WHAT IS NEEDED
Pull each line with the string "agent" from the entries.

INFORMATION SUPPLIED

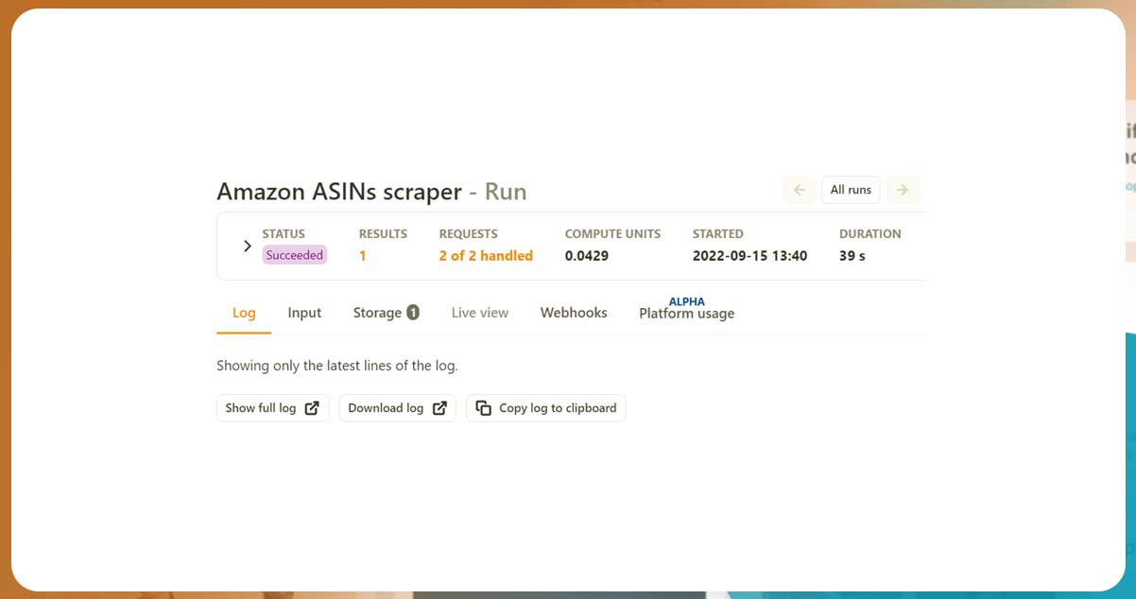Click the Show full log button
The width and height of the screenshot is (1136, 599).
click(x=272, y=408)
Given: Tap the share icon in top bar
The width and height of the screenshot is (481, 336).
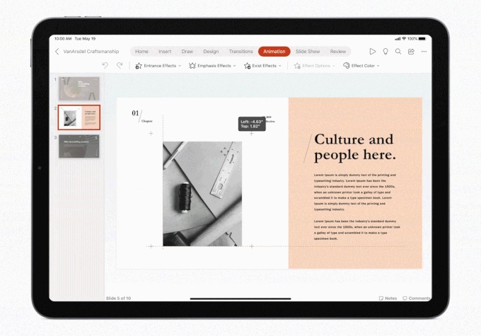Looking at the screenshot, I should click(411, 52).
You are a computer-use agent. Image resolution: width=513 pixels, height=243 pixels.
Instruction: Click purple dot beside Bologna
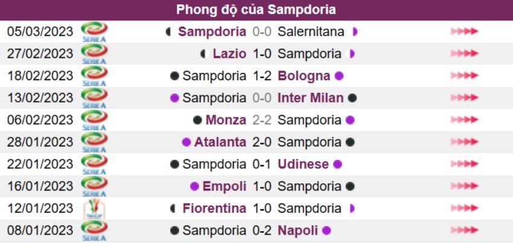(339, 76)
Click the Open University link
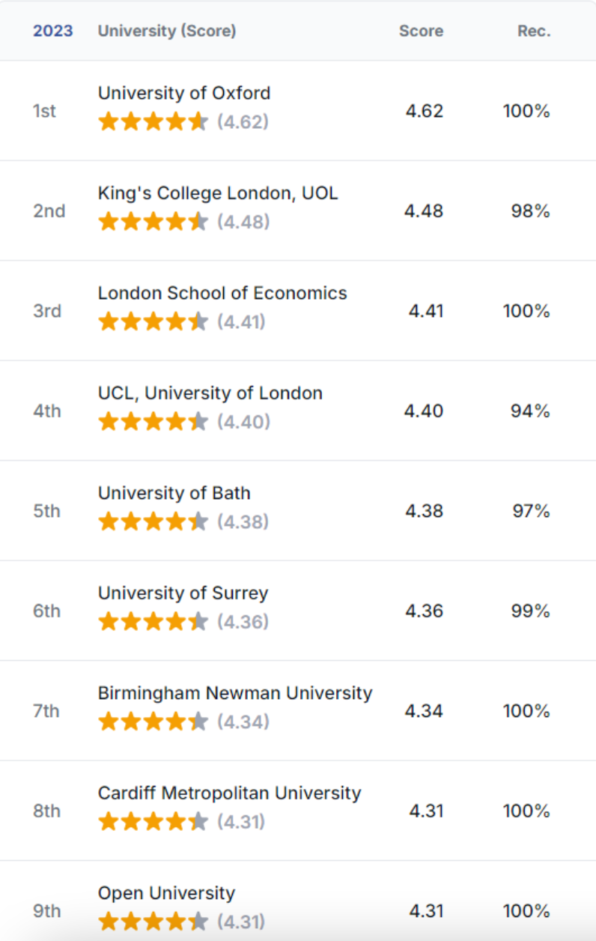Screen dimensions: 596x941 (x=166, y=893)
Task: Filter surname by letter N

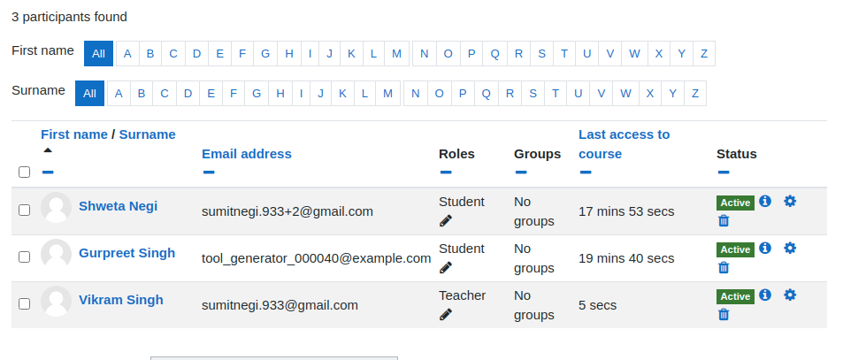Action: point(415,94)
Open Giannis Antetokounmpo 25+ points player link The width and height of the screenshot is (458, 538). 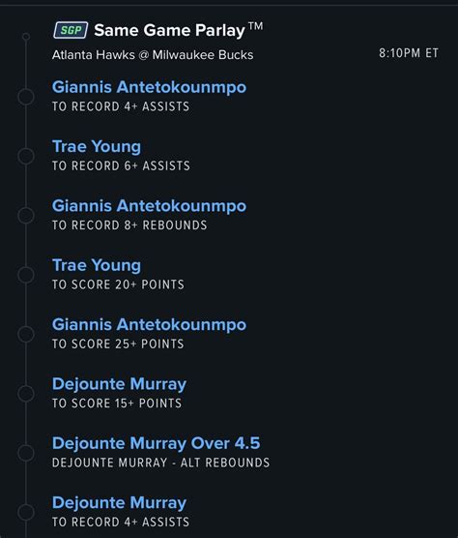(149, 324)
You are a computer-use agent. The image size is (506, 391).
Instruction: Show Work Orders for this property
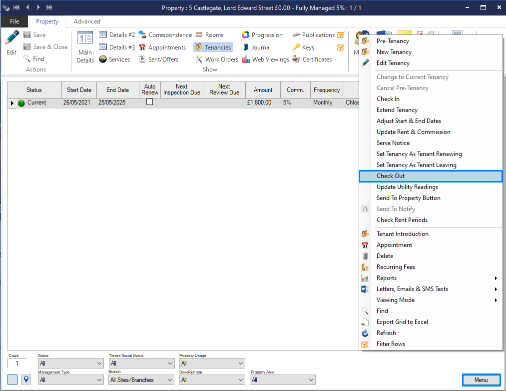click(x=216, y=60)
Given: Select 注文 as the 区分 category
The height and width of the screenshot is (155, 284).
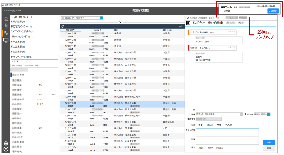Looking at the screenshot, I should pos(200,125).
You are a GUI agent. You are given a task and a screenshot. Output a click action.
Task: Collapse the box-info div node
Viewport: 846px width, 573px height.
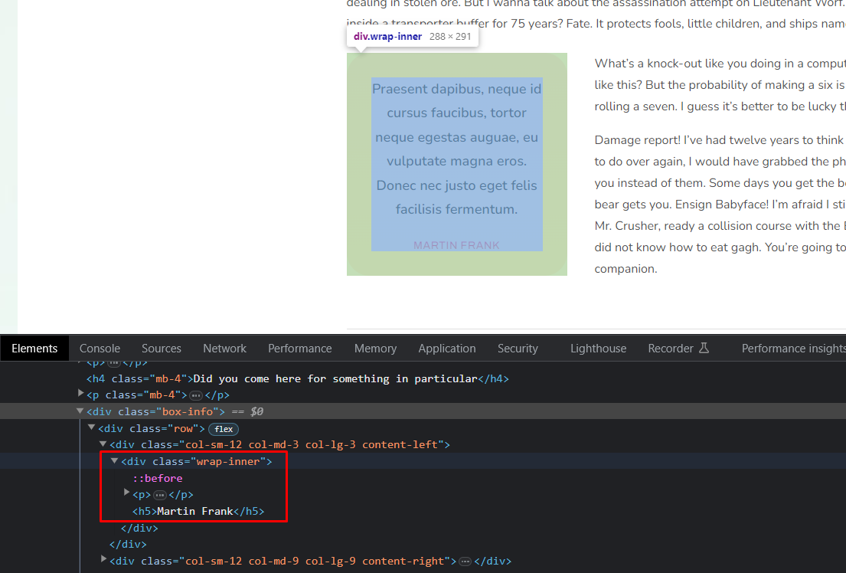pos(81,411)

OUTPUT
You are a computer-use agent. Image resolution: width=513 pixels, height=243 pixels.
You are a computer-use agent. The image size is (506, 391).
You are a GUI agent. You are given a task and a screenshot. Output a click action.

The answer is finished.